2-無題2

マイエラ修道院、サヴェッラ大聖堂に次ぐ三大聖地のひとつ聖地ゴルド。
エイト達一行はマルチェロを追ってこの地に来ていた。
シンボルである巨大な女神像は今はなく、代わりに巨大な穴がぽっかり口を開けていた。
辺りはすっかり暗くなったというのに、この寒空の下穴を前に銀髪の青年がひとり瓦礫に腰掛けている。手には金の指輪。
「ちょっと、そこのお兄さん!」
不意に掛けられた声にククールは声の主を探して振り返った。
「ゼシカか・・・」
怒っているような、心配しているような表情のゼシカが歩み寄ってきた。
「アンタ、まさかこの穴に飛び込もうなんて考えてないわよね?」
ゼシカの言葉に黙ってニヤニヤしているククール。
「な、なによぉ」
「オレの事心配してるんだ?」
「なっ、ばか言わないでよ!何で私が・・・」
言い掛けて止めてしまった。マルチェロの事で落ち込んでいるであろうククールを気遣いここまで来たのに、これではいつもの調子になってしまう。
「そりゃ・・・心配してるよ」
それでも恥じらいからか声が小さくなってしまう。
「あー、あー、アンタその指輪どうするつもり?」
今度は照れ隠しに声が大きくなってしまった。
自分でも顔が赤くなってるのがわかる。
「コレ?んー・・・わかんね。コレをどういうつもりでアイツがオレに渡したのかも。」
指輪を見つめるククールの瞳。ククールの瞳はいつも悲しみの色を湛えている、とゼシカは思った。
「・・・騎士団長に・・・なれって事じゃないの?」「はぁ?やだよ。オレはね、あんなヤツの跡を継ぐ気はないね」
「うふふ。そうだね。何よりアンタには勤まりそうもないし」
「ム・・・言ってくれちゃって」
フンと鼻を鳴らし、また穴を見つめる。

わずかな沈黙の後、口を開いたのはククールだった。「ゼシカには、話してなかったよな?」
「?」
「アイツ・・・マルチェロは最初は優しかったんだ・・・」
それからククールは自分の事、マルチェロの事を話しはじめた。
ゼシカはククールの瞳から目が離せなかった。いつもおちゃらけたククール。聖職者であるにも拘らず不真面目なククール。ときどき寂しそうなククール。
兄との確執は知っていたが、こんなにもククールは愛情に飢えていたのだ。あの笑顔の裏にはこんなにも苦しみが隠されていたのだ。自分はそれに気付きながらもわかってあげられていなかった。
情けなかった。ククールの事をわかっているつもりになっていたのだ。
笑いながら何でもない事のように話を続けるククール。でも本当は心が悲鳴をあげている。そう思うとゼシカはたまらなく切なくなった。
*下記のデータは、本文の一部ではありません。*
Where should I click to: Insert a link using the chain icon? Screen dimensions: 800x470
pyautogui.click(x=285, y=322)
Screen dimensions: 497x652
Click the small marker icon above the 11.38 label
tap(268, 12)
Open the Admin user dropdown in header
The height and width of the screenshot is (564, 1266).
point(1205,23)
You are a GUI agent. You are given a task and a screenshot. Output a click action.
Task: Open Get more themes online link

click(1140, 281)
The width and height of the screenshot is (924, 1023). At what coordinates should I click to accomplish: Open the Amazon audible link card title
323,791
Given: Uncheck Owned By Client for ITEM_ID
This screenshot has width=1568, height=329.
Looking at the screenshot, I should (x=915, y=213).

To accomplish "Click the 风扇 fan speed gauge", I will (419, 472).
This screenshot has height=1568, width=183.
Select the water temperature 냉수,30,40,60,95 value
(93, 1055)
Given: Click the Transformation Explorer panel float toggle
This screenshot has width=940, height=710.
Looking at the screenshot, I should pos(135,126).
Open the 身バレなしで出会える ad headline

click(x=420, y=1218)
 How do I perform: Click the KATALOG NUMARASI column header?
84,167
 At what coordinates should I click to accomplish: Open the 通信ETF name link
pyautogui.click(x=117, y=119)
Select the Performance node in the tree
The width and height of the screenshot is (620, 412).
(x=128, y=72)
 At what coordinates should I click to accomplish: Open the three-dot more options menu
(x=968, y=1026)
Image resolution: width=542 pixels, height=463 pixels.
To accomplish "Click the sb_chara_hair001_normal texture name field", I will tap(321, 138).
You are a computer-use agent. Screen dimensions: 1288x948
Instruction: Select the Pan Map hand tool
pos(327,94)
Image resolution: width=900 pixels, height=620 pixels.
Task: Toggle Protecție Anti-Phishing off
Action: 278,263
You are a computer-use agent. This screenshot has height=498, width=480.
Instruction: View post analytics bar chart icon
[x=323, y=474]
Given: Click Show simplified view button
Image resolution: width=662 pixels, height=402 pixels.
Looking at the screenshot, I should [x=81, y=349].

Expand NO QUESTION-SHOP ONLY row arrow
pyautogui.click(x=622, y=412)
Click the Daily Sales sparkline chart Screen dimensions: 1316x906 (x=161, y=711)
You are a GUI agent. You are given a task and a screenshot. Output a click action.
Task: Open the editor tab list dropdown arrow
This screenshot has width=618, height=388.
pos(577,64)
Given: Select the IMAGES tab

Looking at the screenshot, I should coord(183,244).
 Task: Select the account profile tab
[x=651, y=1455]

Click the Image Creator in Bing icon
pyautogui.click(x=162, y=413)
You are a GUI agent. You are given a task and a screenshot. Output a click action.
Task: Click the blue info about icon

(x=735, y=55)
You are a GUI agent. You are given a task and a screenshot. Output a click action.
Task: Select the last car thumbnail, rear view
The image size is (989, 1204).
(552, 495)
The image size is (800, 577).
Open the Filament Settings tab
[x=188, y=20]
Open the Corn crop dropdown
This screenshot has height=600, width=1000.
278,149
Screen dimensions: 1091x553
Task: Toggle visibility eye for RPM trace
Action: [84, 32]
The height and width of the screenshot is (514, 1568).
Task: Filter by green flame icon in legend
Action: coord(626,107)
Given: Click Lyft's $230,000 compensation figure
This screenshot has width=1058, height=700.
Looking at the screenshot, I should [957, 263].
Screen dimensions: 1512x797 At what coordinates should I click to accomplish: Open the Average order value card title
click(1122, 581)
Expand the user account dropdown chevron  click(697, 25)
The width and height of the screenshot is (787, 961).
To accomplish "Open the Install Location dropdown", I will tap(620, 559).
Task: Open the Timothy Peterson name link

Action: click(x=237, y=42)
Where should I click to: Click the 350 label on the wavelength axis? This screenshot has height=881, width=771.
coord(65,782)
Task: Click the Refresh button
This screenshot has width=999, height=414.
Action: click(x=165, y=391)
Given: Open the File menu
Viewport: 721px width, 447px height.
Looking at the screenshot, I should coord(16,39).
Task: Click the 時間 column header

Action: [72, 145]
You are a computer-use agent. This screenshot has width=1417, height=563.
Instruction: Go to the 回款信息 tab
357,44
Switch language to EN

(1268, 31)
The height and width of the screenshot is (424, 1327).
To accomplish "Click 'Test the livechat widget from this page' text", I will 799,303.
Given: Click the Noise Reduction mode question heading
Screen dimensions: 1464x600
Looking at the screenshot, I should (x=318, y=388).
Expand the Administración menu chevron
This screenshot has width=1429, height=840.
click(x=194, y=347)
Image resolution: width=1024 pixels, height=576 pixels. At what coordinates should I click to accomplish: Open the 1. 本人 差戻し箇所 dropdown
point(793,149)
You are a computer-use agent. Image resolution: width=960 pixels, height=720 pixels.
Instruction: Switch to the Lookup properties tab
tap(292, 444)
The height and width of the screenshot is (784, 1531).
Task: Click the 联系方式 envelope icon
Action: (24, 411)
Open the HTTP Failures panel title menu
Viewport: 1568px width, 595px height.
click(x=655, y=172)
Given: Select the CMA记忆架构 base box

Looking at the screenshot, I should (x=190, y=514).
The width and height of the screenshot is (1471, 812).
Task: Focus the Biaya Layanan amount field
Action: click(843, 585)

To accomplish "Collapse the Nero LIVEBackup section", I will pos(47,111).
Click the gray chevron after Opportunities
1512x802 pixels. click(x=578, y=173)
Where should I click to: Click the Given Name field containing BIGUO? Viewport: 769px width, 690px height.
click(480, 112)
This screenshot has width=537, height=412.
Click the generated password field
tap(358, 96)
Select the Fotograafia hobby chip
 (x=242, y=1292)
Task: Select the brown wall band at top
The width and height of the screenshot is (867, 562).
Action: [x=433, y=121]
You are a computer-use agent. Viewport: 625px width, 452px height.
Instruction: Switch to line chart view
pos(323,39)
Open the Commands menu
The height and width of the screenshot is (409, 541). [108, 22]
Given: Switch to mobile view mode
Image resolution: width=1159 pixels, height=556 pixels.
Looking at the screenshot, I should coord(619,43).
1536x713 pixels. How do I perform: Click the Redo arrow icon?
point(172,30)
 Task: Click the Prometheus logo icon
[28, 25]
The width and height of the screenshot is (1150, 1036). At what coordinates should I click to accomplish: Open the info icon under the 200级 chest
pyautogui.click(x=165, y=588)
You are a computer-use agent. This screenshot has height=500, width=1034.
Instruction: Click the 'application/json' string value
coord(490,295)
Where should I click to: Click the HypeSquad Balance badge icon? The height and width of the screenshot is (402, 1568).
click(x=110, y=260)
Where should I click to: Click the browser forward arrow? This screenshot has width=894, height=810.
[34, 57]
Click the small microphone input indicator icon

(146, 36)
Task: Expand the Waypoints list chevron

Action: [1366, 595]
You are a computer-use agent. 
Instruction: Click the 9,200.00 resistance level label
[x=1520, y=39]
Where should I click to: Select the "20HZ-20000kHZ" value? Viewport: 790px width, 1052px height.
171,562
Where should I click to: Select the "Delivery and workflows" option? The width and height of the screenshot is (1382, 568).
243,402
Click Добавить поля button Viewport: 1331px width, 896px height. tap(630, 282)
話し続けるククールの視界が急に遮られ、自分を包む空気が温かく感じられた。「え・・・?」
あまりに突然な出来事にそれがゼシカの腕の中であることに気が付くのにしばらく掛かってしまった。
「ゼ・・・シカ・・・?」「アンタ・・・ずっとひとりぼっちだったのね」
ゼシカの心臓の音が聞こえる。ククールはゼシカの胸に頭を預け目を閉じた。
「私が・・・居るからね」「ゼシカはあったかいなぁ・・・」
「ククールもあったかいよ・・・」
そう言うとゼシカはククールの額にキスを落とした。

今日はなんだか自分でも変だ。とても素直になれる。ククールは立ち上がりゼシカの頬にキスを返し、強く抱き締めた。
「ありがとな。・・・でもオレ、そんなに弱くないぜ?」
「・・・うん。知ってるよ」
わかっていた。ただ、たまらなく目の前の男を抱き締めたかっただけな事も。
「ばかだな・・・。こんなに肩が冷えてる」
自分を気遣いこんな寒空の下に来てくれたゼシカに申し訳なく思い包み込むように抱き締めた。
ゼシカの冷えきった肩に、頬にキスをする。
ゆっくりとお互いの唇が近づく。
「あー、やっぱりタンマ」ゼシカの手がククールの唇を遮った。
「・・・モガ。・・・なんだよぉ、折角いいムードだったのに・・・」
文句を言っているククールを無視してゼシカはニコニコと笑顔。
「魔王を倒して無事帰って来られたら、続きはその時。ね?」
「は?そんなん帰って来られなかったら、このままお預けじゃねーか?」
んー、と再びキスを迫る。「ダーメ」
ククールの腕からするりと抜けると代わりに手を繋ぎ促した。ククールの手を引きゼシカは歩き出す。
「行こ。みんなが待ってるよ」
「そりゃ、ないぜー!」
ゴルドの寒空にククールの声が響き渡った。